Uno spirito libero ed inquieto - quello del gioco - in cui rischio e possibilità, rito ed innovazione convivono, suggellando un equilibrio che si è consolidato in modo ormai permanente nella storia della civiltà umana. La corda, il pallone, il salto, infatti, sono divenuti metafore essi stessi dello slancio dell'uomo verso l'infinito, disvelando quell'inclinazione, indomabile dell'orizzonte umano verso l'oltre da sé (baratro, nulla o assoluto).
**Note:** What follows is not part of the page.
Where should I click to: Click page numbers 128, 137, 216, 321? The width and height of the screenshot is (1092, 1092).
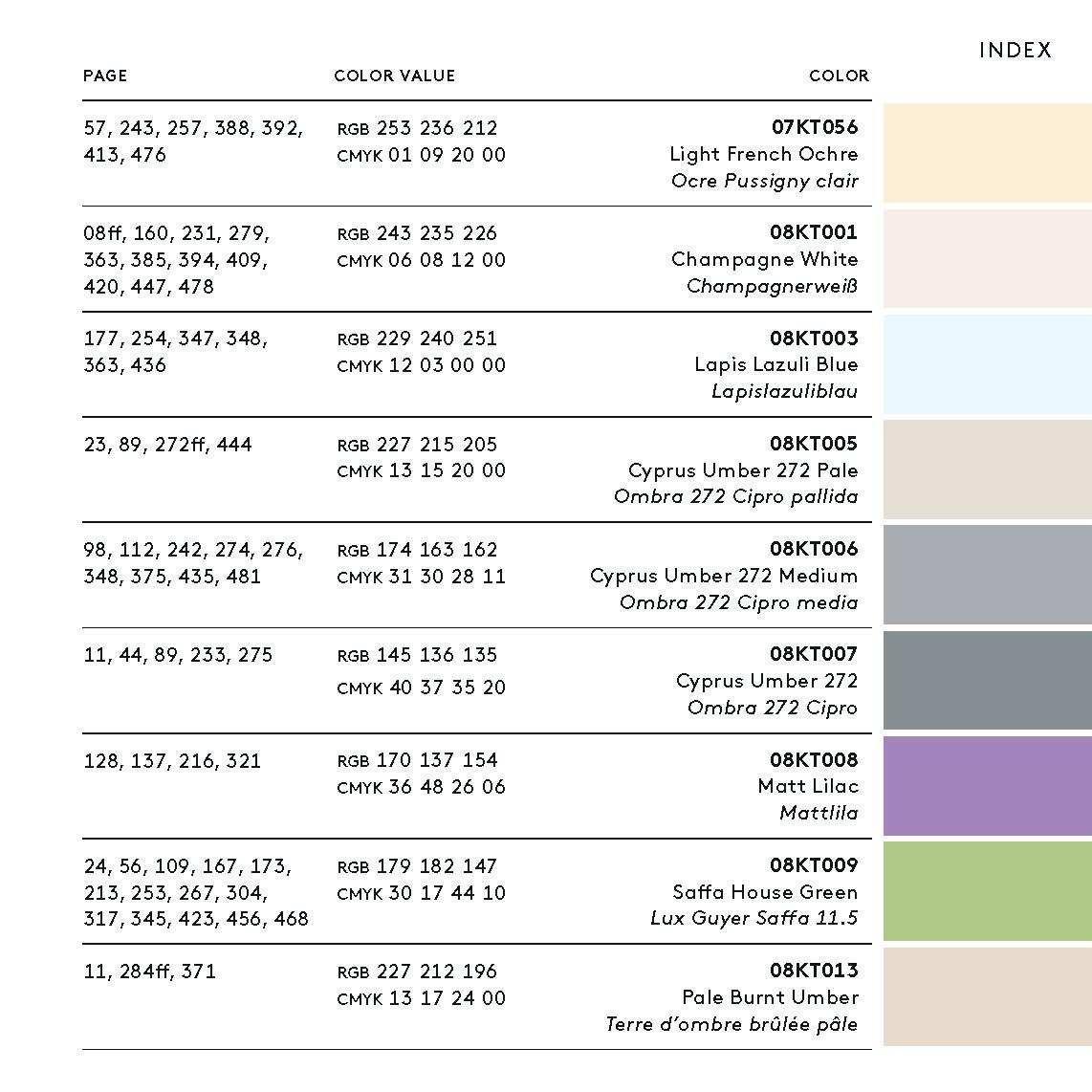click(x=172, y=761)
La carica rivoluzionaria dell'atto ludico, il suo essere attività rischiosa ed insopprimibile, quindi intrinsecamente connessa con l'interiorità della persona, suscita in chi gioca uno spontaneo bisogno di protagonismo e di autotrascendenza, poco incline ad essere omologato da pratiche e convenzioni sociali date come immutabili ed immodificabili. Il giocare, infatti, riveste una funzione di stimolo ad una progressiva presa di coscienza di un sé capace di muoversi, di trasformarsi, insomma di manipolare questa stessa realtà… non solo naturale ma anche sociale. In ciò rappresentando una situazione di autentica pericolosità… per una società come la nostra che sia fondata… su una tavola di valori che punta ancora sull'ordine, sull'efficienza intesa come canalizzazione su binari pre-datati e perciò sicuri(5).
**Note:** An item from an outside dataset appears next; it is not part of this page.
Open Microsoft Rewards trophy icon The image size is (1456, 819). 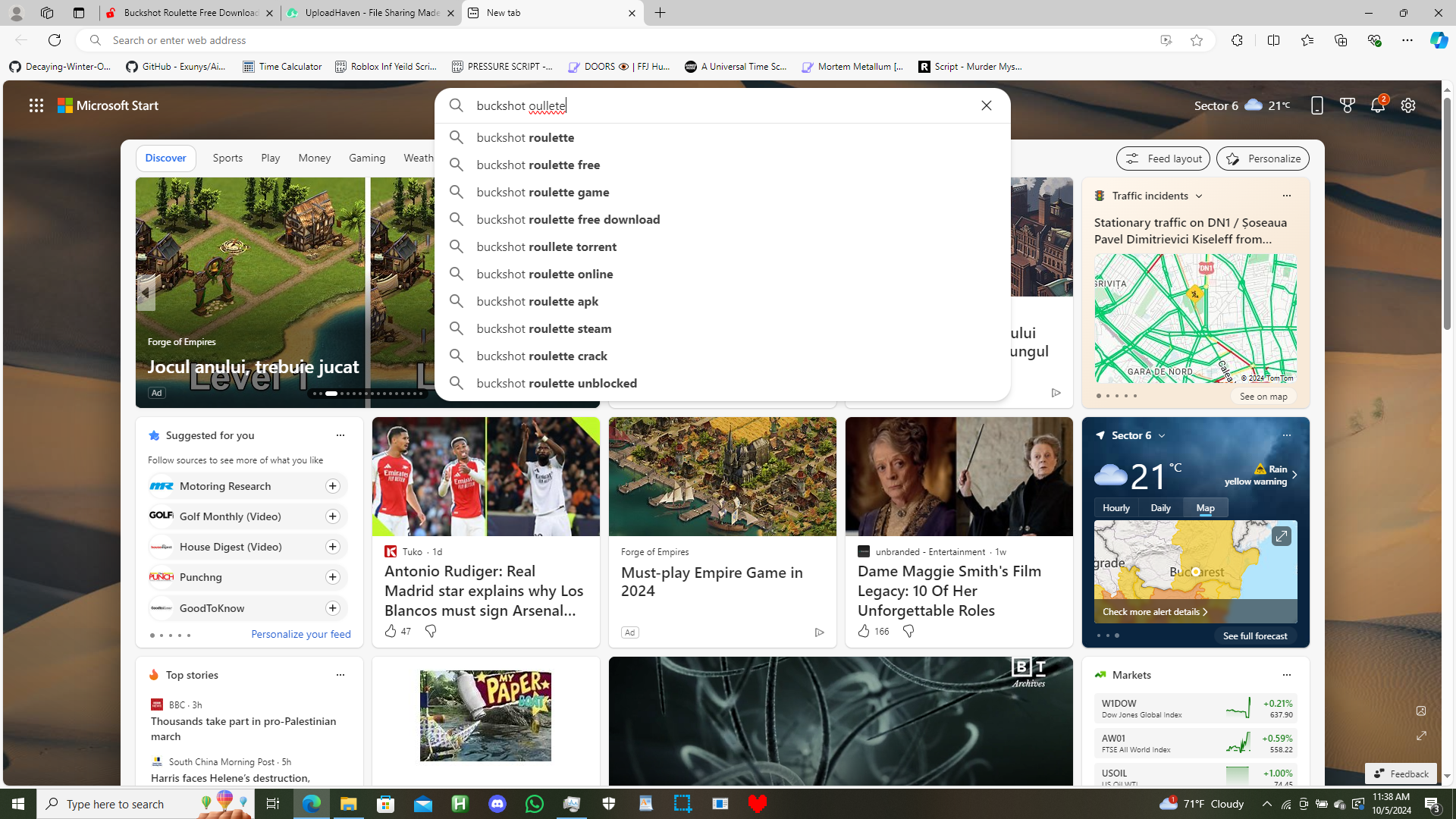click(x=1347, y=105)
L'esperienza del gioco oggi subisce tutto il fascino e la seduzione che si accompagna al progresso tecnologico del nostro tempo: “il virtuale tecnologico può generare una sorta di inframondo purificato dal peso dell'inerzia, delle leggi fisiche che governano il reale; in esso si può sovvertire la dimensione spazio-temporale, rendere sensibile ciò che esiste al di fuori della percezione diretta dei sensi”(6). Tutto ciò, al servizio del gioco, può condurre ad un potenziamento dell'esperienza umana, letta con gli specchi del "come se" e della magica sospensione della realtà oppure può condurre il bambino (ma anche l'adolescente e l'adulto) ad una fuga dal “mondo della vita” ed a una riduzione di quelle energie vitali che spingono la persona ad incontrare la realtà ed a ricrearla all'interno della sua mente attraverso schemi percettivi produttivi e fedeli (non distorti dai vizi rifrattivi della dipendenza e dell'ossessiva ripetizione dell'identico)(7).
La diffusione del “tempo libero” (e con essa il bisogno di strutturare il proprio tempo attraverso forme di entertainment) e l'irruzione della tecnica e del tecnologico nella vita dell'uomo hanno contribuito ad estendere il paradigma ludico ben oltre i confini dell'infanzia e dell'adolescenza innestandosi in quell'alveo cognitivo tradizionalmente riservato ai giochi concessi anche agli adulti. La moratoria psicosociale che confinava il gioco (o per lo meno parte di esso) nei primi anni della vita umana, oggi sembra, per certi versi, attenuata, o per lo meno orientata selettivamente a sanzionare la facultas ludendi solo nelle forme più autentiche di gioco che, per la loro intrinseca demonicità, non sono incanalabili nel circuito economico o culturale più prevedibile ed addomesticato. Parchi gioco, villaggi turistici, videogiochi, cinema, televisione e quant'altro produce la fabbrica dell'intrattenimento, infatti, oggi sono realtà che riproducono messaggi culturali omologati e ridondanti, che innescano processi d'emulazione ed identificazione predisposti su sentieri prevedibili e predeterminati, instradati sui rassicuranti percorsi del “già visto”, del “già dato” e del “già detto”.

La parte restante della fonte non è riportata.